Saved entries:
==========

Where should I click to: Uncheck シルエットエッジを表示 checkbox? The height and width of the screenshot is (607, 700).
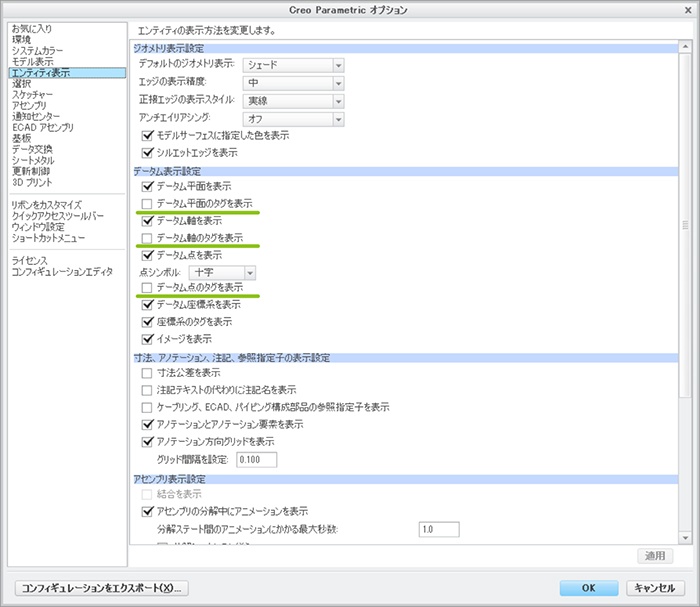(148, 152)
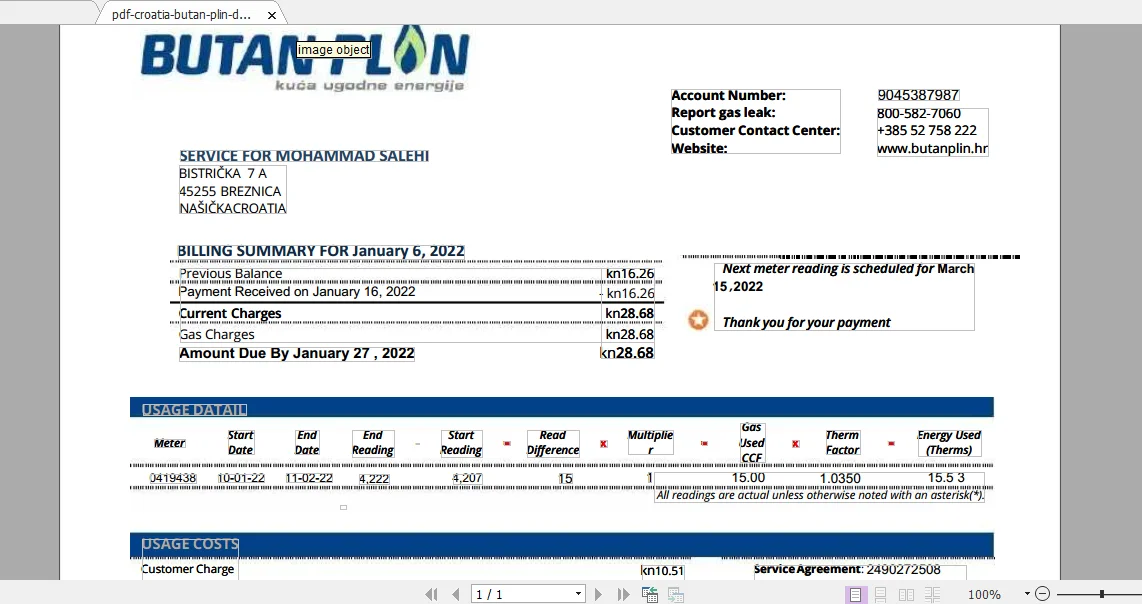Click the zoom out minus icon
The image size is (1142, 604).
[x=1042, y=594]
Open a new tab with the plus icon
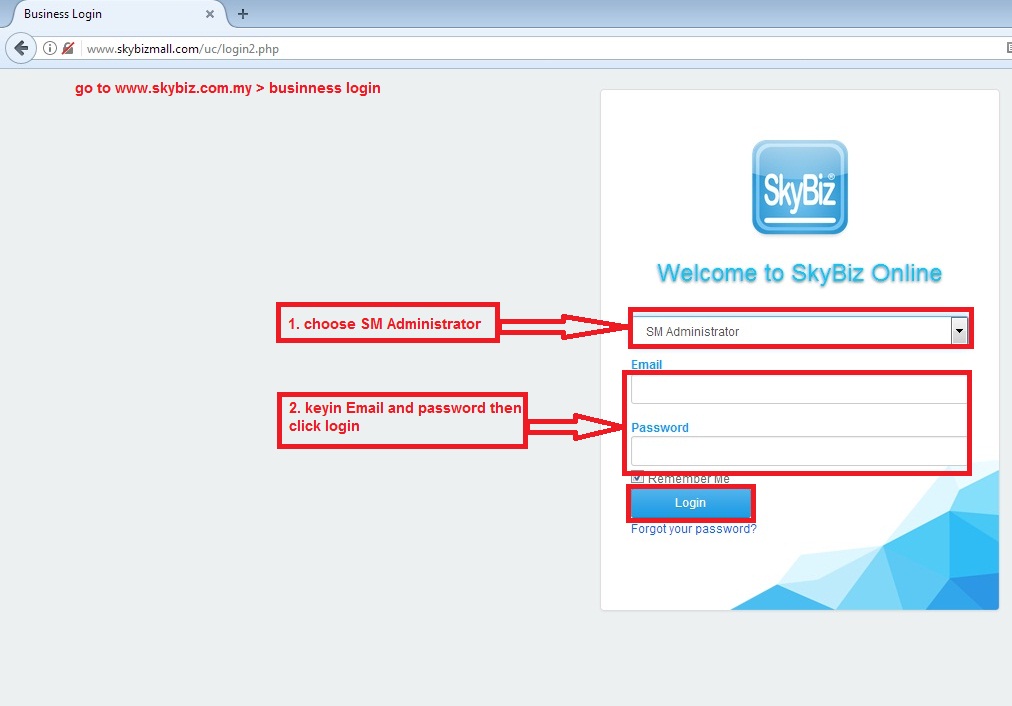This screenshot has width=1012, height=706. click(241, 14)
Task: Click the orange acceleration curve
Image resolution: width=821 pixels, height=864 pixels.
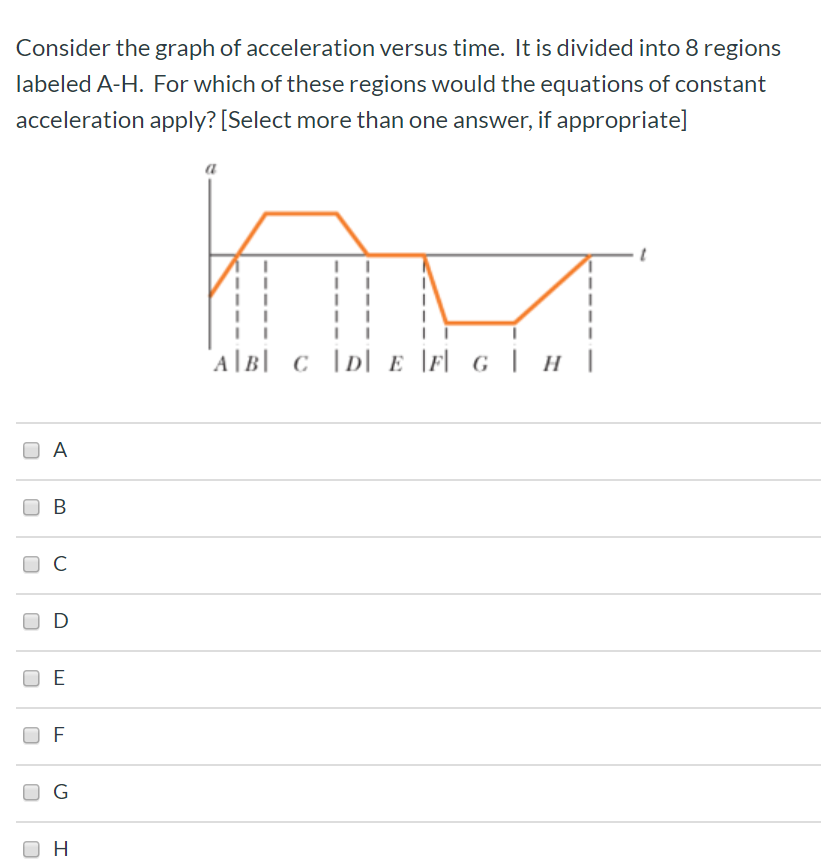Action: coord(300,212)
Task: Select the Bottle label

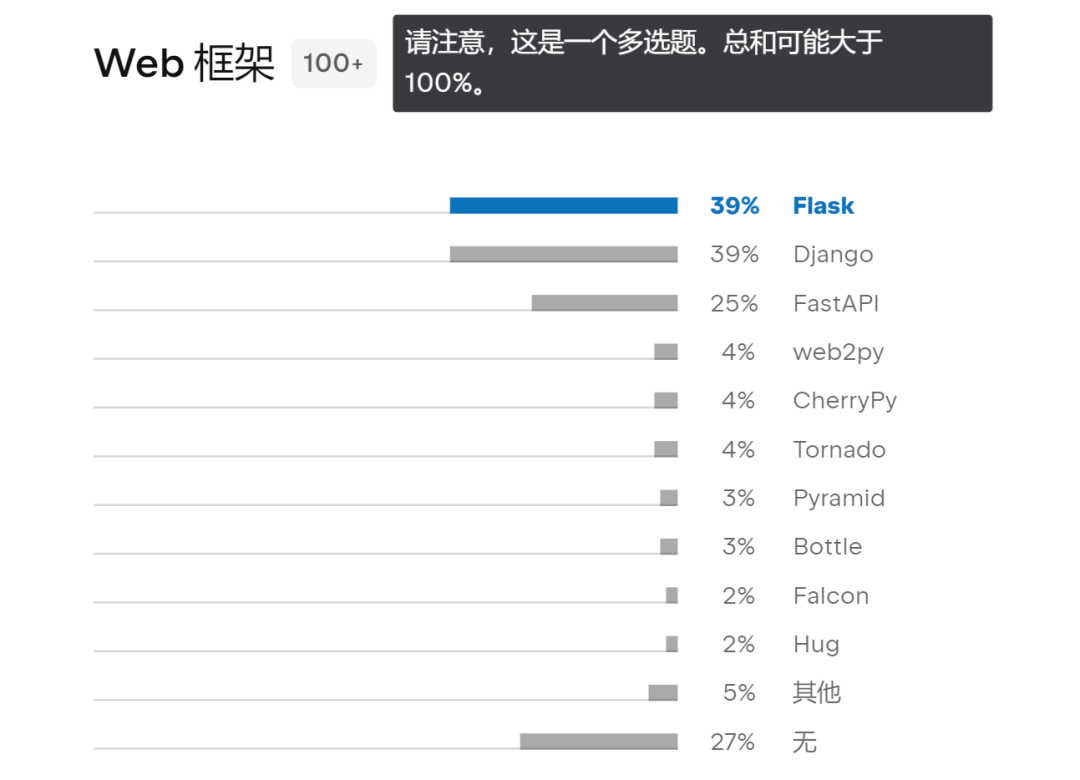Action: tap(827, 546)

==========

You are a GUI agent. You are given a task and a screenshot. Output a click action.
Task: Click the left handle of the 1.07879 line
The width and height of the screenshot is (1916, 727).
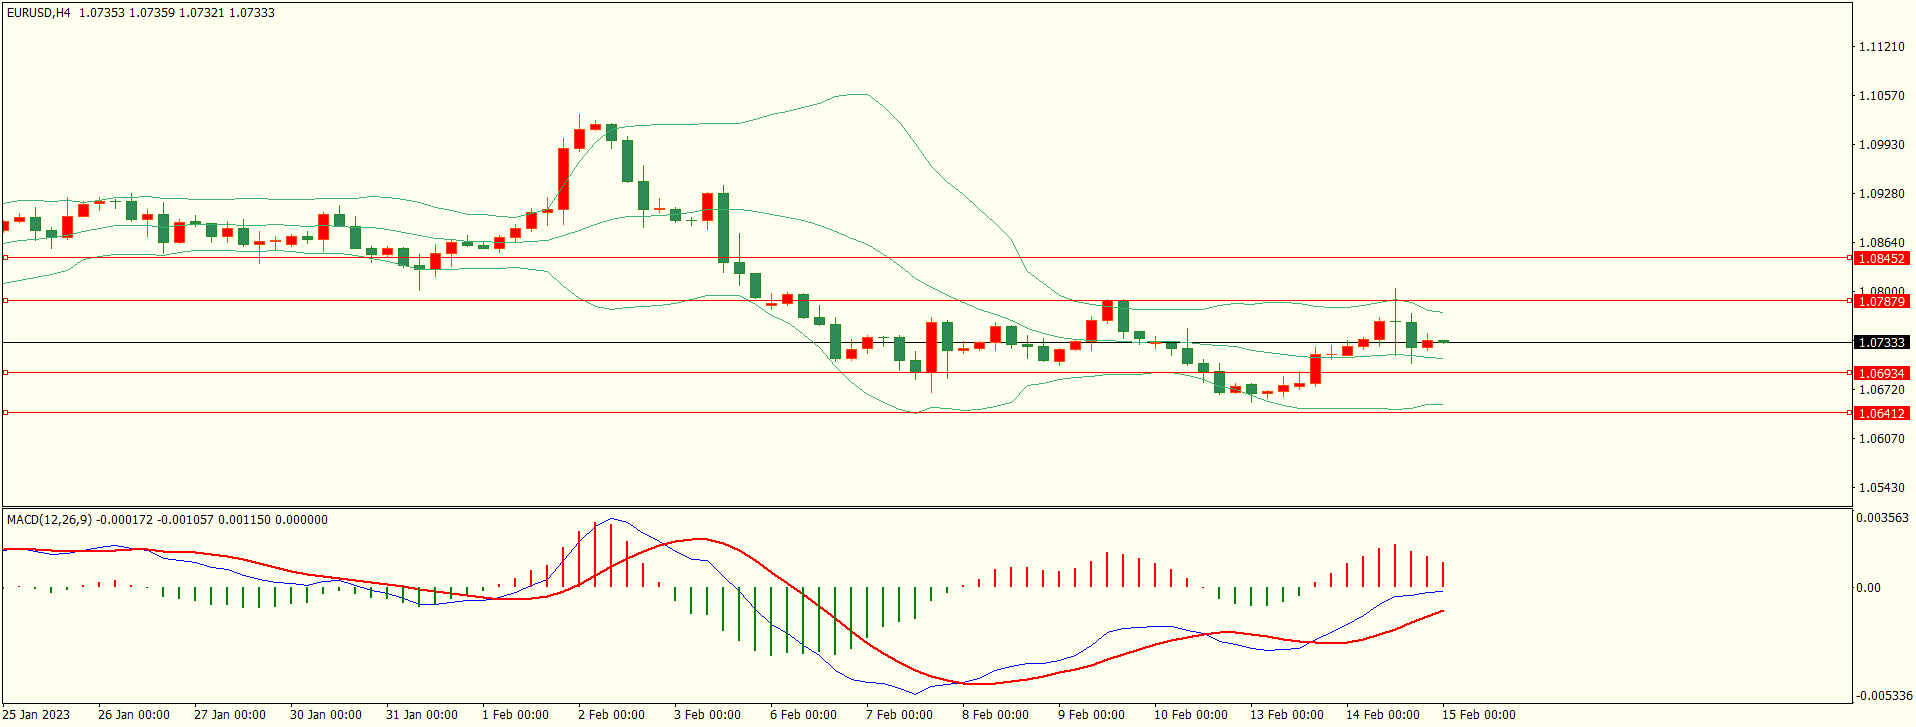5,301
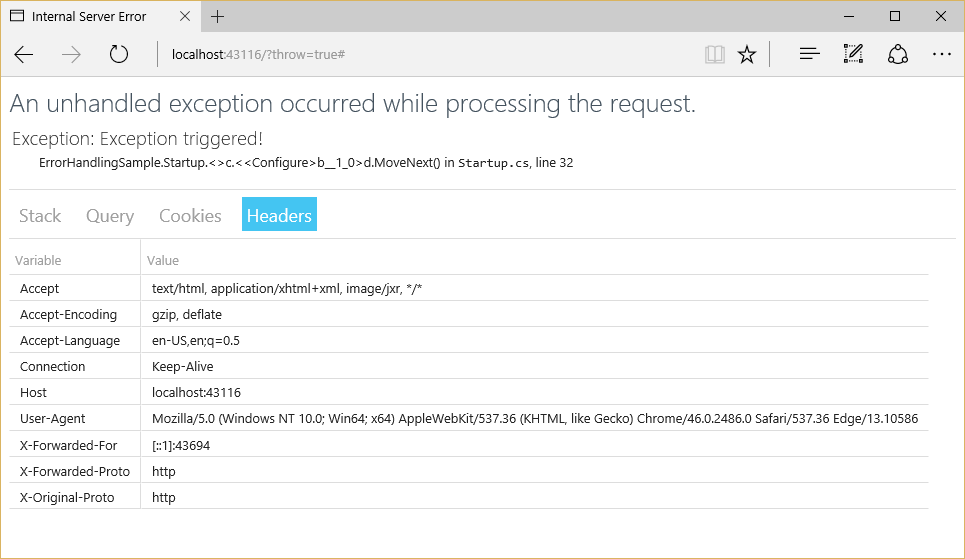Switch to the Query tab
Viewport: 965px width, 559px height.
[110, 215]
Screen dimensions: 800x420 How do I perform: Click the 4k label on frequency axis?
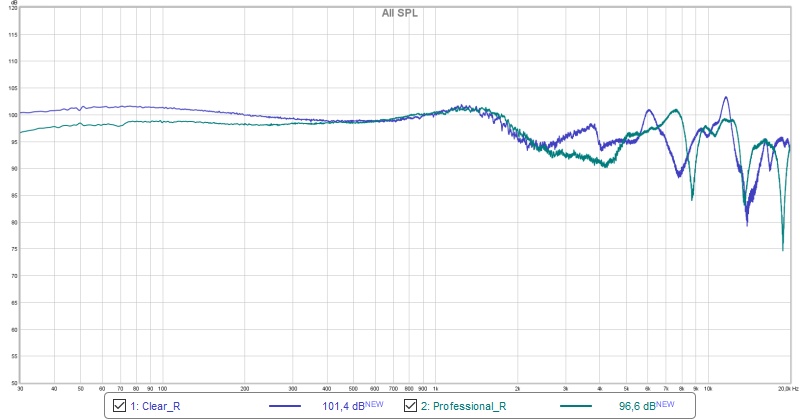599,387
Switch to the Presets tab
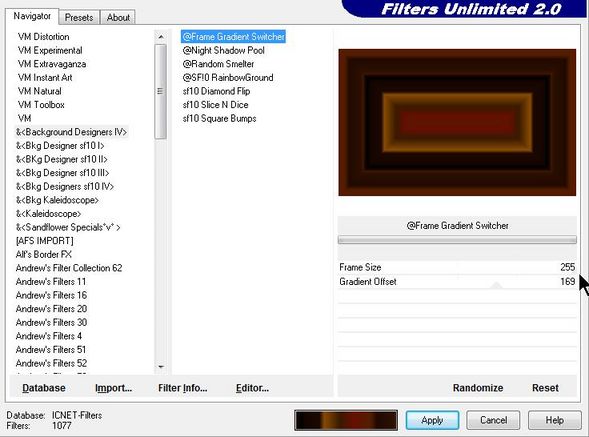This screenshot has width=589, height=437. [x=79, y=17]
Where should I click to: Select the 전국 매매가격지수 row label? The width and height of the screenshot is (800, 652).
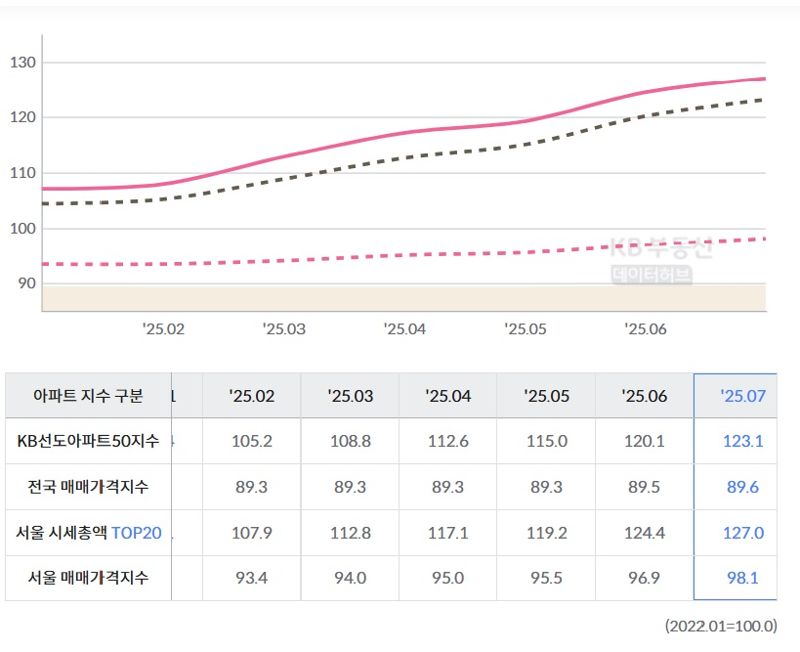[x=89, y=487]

==========

▶ WORK INSTRUCTION
Although the records above contain pictures, the copy must not; set down exactly the lines from the one with "Where should I click to: Uncheck" up to and including the one with "Task: Click the orange acceleration curve".

▶ RESPONSE
Where should I click to: Uncheck シルエットエッジを表示 checkbox? The height and width of the screenshot is (607, 700).
(148, 152)
Click the zoom out minus icon
The image size is (1142, 604).
[x=1042, y=594]
Open a new tab with the plus icon
This screenshot has width=1012, height=706. click(241, 14)
Task: Click the orange acceleration curve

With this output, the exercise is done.